HALAMAN:
=-=-=

Sunday, March 15, 2015

Hubungan Agama dan Kebudayaan



HUBUNGAN AGAMA DAN KEBUDAYAAN
Makalah Disusun guna memenuhi tugas
Mata Kuliah: Sejarah Peradaban Islam
Dosen Pengampu: Aang Kunaepi, M.Ag.

Disusun Oleh;
Aeni Rahmawati         (133111002)
Shofatun Rokhmah     (133111005)
Alam Rezki                 (133111030)
Diedit oleh;
Baihaqi                        (133111013)

FAKULTAS ILMU TARBIYAH DAN KEGURUAN
UNIVERSITAS ISLAM NEGERI (UIN) WALISONGO
SEMARANG
2014
I.            PENDAHULUAN
            Agama dan kebudayaan adalah dua hal yang sangat dekat di masyarakat. Bahkan banyak yang salah mengartikan bahwa agama dan kebudayaan adalah satu kesatuan yang utuh. Dalam kaidah, sebenarnya agama dan kebudayaan mempunyai kedudukan masing-masing dan tidak dapat disatukan, karena agamalah yang mempunyai kedudukan lebih tinggi dari pada kebudayaan. Namun keduanya mempunyai hubungan yang erat dalam kehidupan masyarakat. Geertz mengakatan bahwa wahyu membentuk suatu struktur psikologis dalam benak manusia yang membentuk pandangan hidupnya, yang menjadi sarana individu atau kelompok individu yang mengarahkan tingkah laku mereka. Tetapi juga wahyu bukan saja menghasilkan budaya immaterial, tetapi juga dalam bentuk seni suara, ukiran, bangunan.

=-=-=

DATA MENTAH:
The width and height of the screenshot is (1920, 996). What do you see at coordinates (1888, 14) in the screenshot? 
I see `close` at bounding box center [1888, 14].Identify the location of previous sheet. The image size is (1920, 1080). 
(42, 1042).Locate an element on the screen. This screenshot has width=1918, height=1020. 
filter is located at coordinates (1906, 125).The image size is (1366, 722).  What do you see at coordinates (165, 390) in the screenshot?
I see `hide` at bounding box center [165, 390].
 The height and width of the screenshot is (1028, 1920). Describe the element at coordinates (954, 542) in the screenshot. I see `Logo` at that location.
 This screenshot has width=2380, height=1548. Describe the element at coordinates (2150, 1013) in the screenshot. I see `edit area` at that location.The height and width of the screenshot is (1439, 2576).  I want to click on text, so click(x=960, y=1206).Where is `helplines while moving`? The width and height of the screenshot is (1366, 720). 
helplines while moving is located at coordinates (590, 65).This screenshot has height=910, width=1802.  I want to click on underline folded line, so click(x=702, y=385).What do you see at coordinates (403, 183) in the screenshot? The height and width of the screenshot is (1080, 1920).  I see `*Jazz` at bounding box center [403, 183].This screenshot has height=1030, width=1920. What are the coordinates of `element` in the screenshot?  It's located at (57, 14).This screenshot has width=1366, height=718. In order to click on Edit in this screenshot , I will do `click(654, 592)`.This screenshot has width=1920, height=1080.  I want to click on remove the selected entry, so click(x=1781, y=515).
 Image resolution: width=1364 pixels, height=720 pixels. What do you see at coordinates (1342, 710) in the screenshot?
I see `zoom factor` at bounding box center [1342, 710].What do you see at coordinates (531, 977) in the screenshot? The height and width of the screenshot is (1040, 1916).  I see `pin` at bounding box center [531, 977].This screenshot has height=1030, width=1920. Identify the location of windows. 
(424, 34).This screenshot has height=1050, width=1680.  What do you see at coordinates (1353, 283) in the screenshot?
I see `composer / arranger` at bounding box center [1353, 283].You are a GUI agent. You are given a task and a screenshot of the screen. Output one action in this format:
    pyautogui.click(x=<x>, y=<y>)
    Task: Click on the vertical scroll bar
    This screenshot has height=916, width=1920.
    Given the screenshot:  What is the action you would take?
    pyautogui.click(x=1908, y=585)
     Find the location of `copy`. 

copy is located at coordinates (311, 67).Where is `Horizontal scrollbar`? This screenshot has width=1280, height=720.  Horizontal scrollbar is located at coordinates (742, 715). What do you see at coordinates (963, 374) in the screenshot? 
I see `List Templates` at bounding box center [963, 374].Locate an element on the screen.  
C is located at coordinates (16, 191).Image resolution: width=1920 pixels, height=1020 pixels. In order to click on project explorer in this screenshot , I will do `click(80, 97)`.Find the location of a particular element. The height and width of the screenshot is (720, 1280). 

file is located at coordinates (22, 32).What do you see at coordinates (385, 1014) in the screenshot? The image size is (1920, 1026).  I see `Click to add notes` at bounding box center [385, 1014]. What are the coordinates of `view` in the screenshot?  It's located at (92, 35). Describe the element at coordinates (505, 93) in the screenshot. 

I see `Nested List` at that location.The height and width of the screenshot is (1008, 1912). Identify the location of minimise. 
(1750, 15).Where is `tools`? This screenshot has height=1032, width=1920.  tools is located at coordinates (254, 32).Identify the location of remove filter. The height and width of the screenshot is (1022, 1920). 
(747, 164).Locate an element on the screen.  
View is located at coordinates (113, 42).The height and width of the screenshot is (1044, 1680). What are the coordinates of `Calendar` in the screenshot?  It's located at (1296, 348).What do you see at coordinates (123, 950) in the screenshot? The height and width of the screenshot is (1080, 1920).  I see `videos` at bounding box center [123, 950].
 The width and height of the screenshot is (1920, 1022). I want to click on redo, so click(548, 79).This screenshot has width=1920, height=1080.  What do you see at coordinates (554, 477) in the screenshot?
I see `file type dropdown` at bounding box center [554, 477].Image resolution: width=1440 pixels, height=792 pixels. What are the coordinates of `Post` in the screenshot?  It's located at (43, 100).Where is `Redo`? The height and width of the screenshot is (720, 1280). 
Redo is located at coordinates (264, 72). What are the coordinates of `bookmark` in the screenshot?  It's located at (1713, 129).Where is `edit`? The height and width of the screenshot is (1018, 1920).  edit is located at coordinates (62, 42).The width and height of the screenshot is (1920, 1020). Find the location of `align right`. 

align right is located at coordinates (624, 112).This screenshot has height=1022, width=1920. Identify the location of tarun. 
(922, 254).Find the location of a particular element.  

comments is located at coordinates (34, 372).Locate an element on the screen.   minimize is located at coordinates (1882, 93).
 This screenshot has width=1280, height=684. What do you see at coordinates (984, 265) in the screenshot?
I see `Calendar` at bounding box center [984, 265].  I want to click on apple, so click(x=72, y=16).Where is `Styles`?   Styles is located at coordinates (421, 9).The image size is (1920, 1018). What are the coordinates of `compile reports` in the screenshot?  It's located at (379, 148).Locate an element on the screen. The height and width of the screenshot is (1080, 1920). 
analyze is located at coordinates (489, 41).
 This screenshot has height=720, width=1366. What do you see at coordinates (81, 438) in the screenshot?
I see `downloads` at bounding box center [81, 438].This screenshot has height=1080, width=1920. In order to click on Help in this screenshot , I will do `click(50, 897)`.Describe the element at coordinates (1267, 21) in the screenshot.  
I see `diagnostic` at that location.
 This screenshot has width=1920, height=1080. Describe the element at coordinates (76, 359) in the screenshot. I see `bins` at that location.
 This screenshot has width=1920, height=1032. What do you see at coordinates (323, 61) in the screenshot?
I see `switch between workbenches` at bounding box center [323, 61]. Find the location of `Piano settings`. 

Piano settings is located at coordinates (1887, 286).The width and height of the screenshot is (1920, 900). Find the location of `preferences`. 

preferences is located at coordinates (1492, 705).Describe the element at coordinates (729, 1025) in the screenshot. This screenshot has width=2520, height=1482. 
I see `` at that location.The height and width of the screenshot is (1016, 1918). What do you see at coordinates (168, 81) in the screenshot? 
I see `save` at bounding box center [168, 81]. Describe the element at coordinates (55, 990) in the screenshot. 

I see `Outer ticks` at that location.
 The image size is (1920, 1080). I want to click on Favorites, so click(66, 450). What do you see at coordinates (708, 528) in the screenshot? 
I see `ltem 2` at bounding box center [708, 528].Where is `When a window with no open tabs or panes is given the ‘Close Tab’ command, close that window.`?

=-=-=

Dalam pendahuluan makalah tentang hubungan agama dan kebudayaan, mana yang disebut mempunyai kedudukan lebih tinggi?

Agama mempunyai kedudukan lebih tinggi daripada kebudayaan.